WHAT YOU SHOULD DO: Could you put the lines below into a Markdown table with the columns Row and Line, numbering each row, skipping any blank lines, and leaving the pictures out?

DATA FOR PROCESSING:
[start]
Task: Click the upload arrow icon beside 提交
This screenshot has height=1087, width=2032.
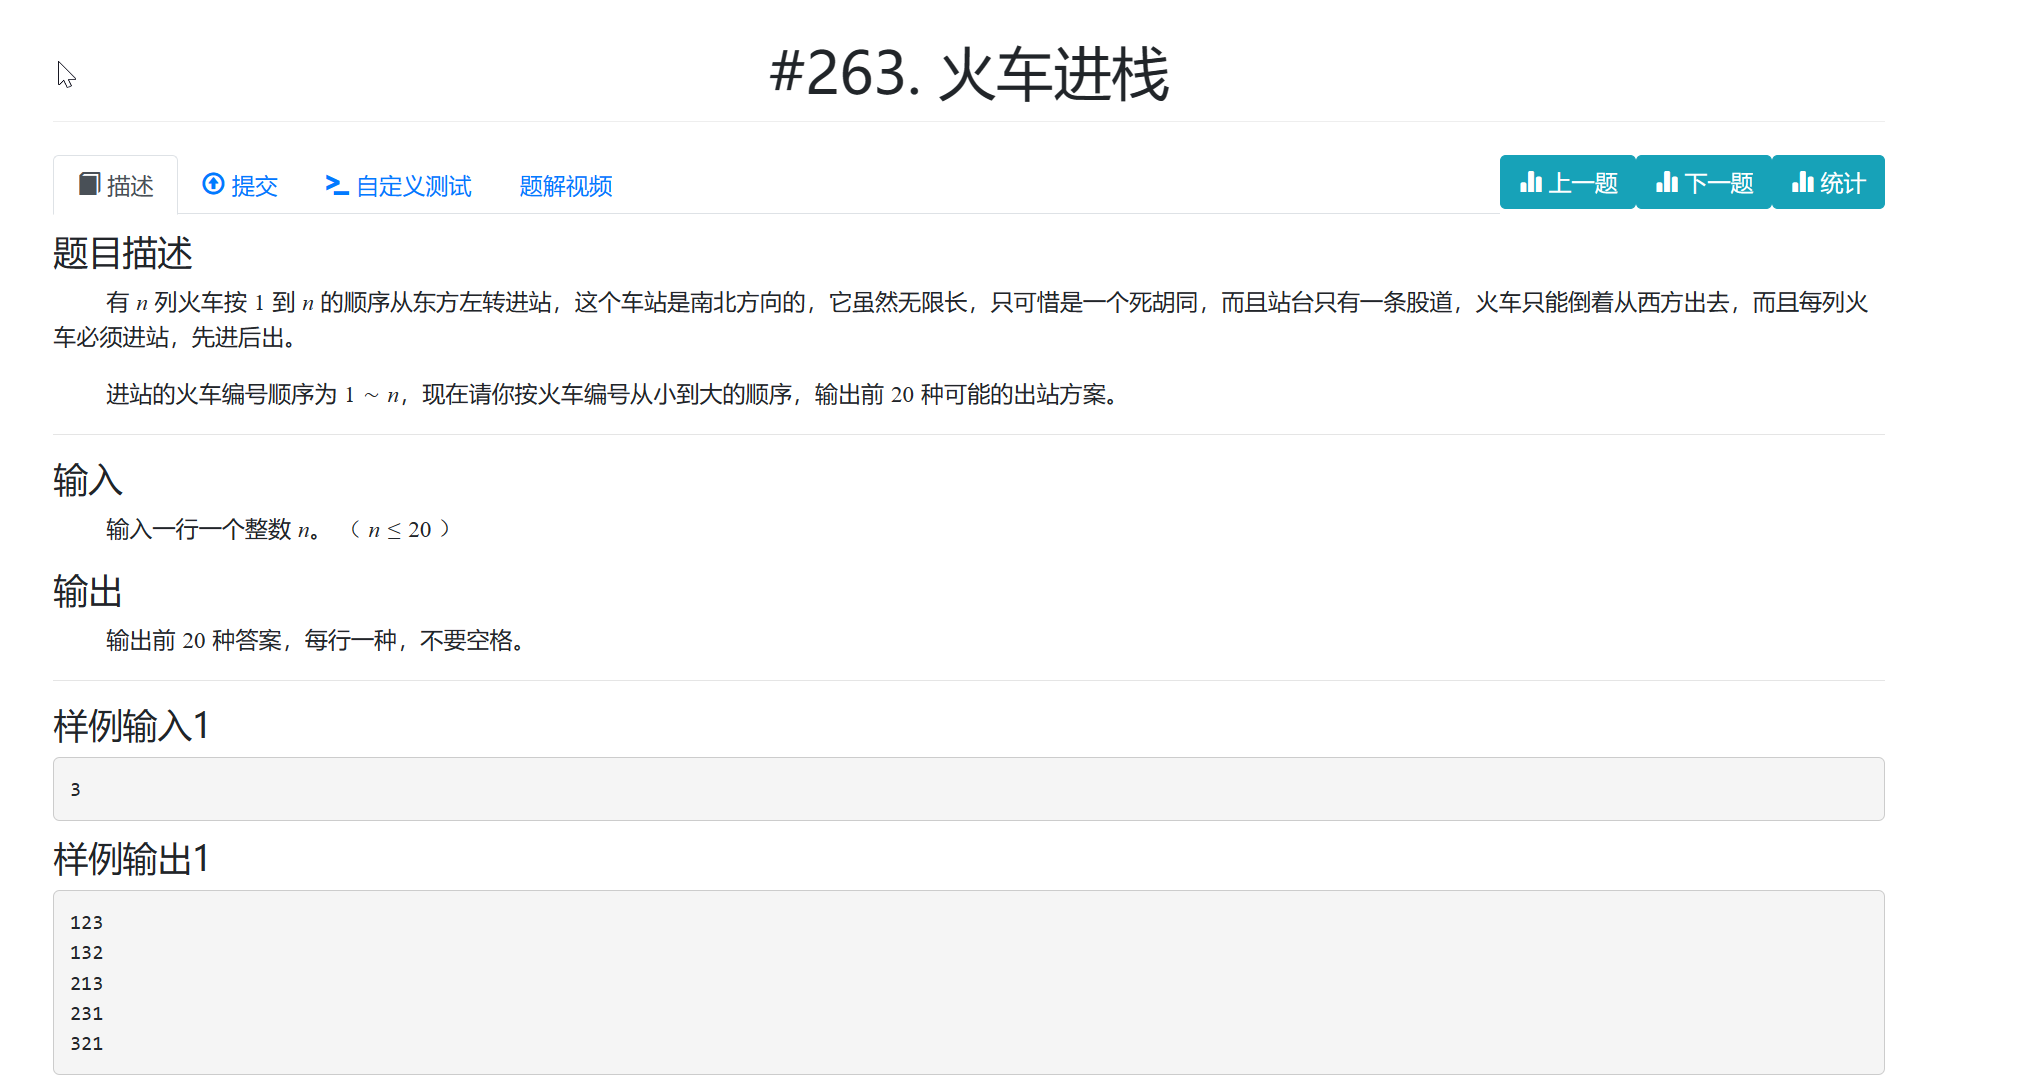Action: [x=213, y=184]
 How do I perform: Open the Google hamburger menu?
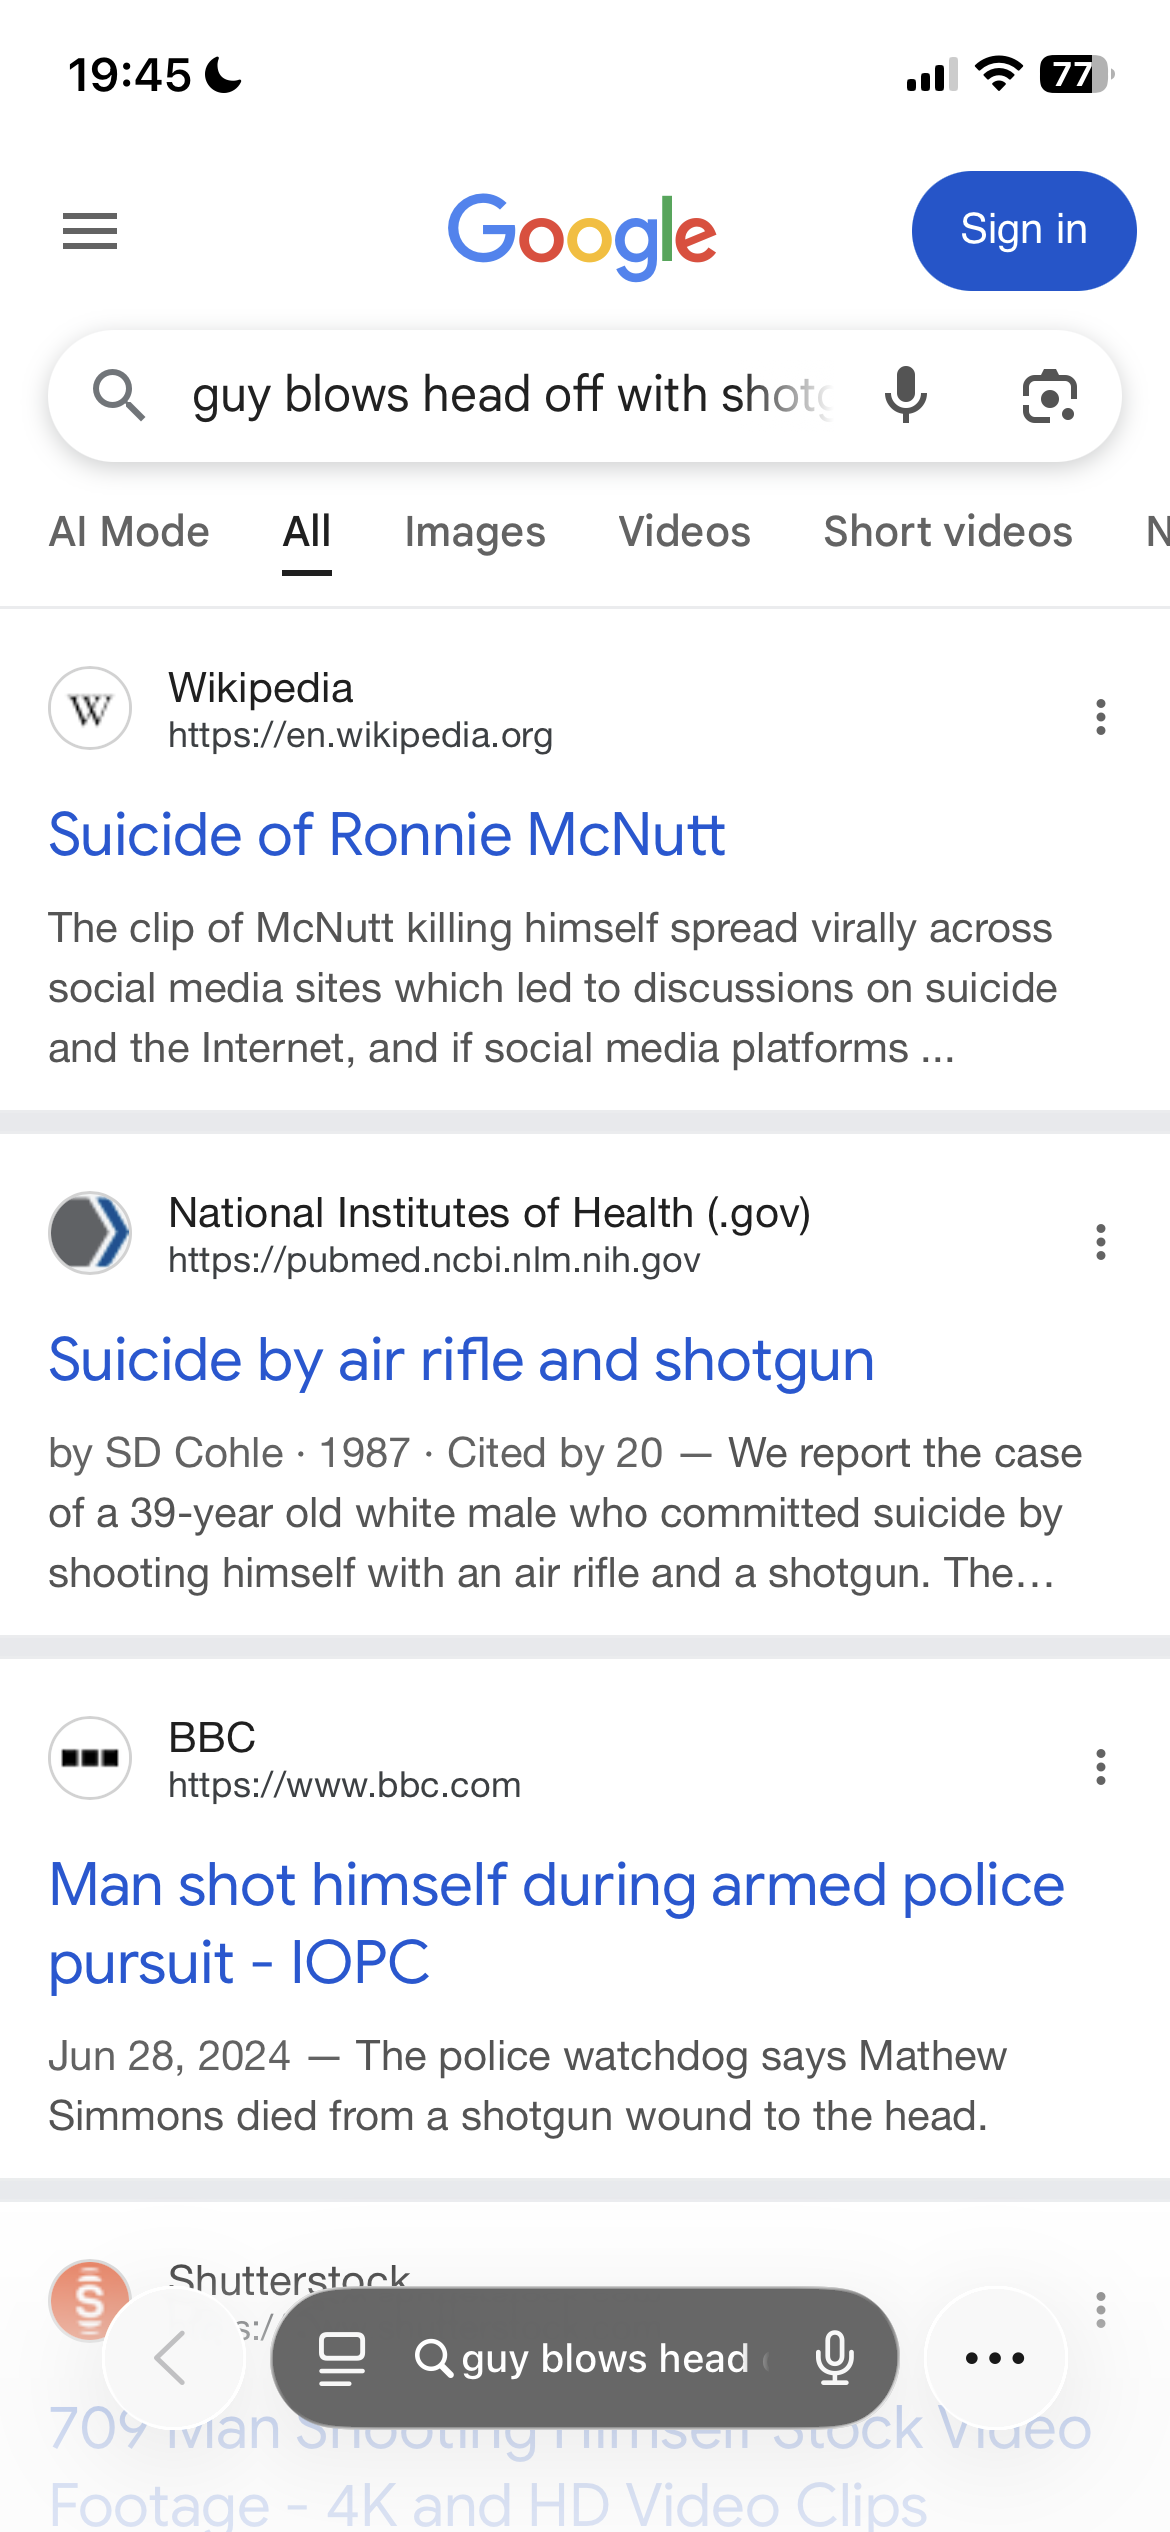(90, 231)
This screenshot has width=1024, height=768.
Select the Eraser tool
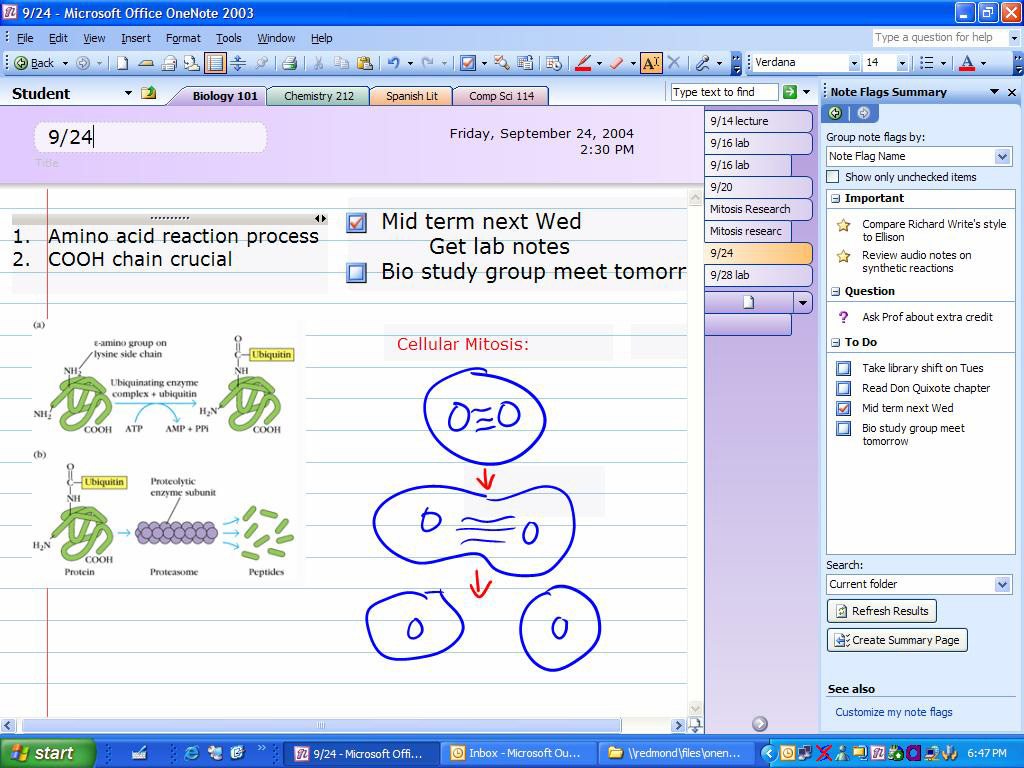tap(616, 63)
[end]
WORKED SOLUTION:
| Row | Line |
|---|---|
| 1 | Task: Click the upload arrow icon beside 提交 |
| 2 | This screenshot has height=1087, width=2032. |
| 3 | Action: [x=213, y=184] |
| 4 |  How do I perform: Open the Google hamburger menu? |
| 5 | (90, 231) |
| 6 | This screenshot has width=1024, height=768. |
| 7 | Select the Eraser tool |
| 8 | tap(616, 63) |